Directions for this task
Show the lines below where "computer" occurs.

Supplied records
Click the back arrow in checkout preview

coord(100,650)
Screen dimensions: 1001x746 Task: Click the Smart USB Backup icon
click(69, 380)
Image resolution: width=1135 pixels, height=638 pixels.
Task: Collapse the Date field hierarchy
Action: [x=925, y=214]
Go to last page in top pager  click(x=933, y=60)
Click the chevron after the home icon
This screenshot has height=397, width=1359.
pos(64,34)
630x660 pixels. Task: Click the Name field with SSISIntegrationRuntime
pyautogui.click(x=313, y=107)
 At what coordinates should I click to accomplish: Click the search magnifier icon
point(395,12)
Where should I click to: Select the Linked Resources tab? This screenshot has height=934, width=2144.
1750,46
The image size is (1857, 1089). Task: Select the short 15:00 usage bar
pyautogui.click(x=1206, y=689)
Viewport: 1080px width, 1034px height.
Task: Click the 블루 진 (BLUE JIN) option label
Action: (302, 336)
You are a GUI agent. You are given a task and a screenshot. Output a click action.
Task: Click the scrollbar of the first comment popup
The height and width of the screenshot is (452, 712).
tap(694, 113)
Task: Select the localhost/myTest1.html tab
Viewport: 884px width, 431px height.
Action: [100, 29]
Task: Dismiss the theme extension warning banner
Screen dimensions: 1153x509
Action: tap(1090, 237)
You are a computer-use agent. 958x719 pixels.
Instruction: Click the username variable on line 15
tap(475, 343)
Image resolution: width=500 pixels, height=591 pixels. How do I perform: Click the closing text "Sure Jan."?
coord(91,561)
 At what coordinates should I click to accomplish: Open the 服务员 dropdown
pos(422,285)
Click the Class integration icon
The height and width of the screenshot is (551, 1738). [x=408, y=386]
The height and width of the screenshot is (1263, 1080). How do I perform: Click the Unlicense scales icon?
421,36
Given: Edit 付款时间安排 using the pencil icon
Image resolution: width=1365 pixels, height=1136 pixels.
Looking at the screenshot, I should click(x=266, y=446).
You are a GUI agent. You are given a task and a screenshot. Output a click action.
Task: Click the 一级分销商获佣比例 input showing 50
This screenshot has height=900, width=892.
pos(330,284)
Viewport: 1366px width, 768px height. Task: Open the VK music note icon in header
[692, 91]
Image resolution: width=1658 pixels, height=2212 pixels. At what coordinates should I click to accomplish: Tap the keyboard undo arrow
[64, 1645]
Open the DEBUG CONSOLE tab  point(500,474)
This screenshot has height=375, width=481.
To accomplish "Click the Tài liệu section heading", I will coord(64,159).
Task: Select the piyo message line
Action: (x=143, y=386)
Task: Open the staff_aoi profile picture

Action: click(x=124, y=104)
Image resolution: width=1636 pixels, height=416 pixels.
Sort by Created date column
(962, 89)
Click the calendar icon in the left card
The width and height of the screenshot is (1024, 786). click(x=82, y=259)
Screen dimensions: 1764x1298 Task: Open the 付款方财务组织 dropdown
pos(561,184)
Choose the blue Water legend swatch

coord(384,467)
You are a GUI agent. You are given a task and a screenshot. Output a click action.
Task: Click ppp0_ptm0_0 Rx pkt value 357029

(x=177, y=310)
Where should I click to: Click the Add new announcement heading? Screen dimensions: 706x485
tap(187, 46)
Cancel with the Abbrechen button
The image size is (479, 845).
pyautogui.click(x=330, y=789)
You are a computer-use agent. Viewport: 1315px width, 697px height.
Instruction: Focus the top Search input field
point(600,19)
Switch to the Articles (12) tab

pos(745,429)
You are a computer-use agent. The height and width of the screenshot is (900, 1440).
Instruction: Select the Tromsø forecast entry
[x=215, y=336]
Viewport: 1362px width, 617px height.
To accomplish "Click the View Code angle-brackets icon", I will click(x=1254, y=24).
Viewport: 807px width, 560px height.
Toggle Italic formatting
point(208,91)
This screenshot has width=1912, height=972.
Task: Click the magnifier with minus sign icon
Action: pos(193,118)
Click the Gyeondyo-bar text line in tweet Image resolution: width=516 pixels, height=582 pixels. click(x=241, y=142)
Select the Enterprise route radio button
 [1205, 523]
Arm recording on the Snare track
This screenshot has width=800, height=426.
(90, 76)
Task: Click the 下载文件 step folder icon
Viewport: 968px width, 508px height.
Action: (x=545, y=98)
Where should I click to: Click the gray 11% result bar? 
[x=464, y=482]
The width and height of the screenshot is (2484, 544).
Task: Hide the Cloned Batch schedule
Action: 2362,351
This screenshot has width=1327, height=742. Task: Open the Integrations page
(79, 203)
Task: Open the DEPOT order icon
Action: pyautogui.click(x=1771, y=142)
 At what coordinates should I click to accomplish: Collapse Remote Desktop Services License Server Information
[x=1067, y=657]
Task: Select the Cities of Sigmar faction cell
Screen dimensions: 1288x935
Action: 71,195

Task result
You are a computer-use agent. 958x719 pixels.
You are a computer-use agent. Viewport: 1315px width, 697px height.
You are a computer-use agent. The height and width of the screenshot is (900, 1440).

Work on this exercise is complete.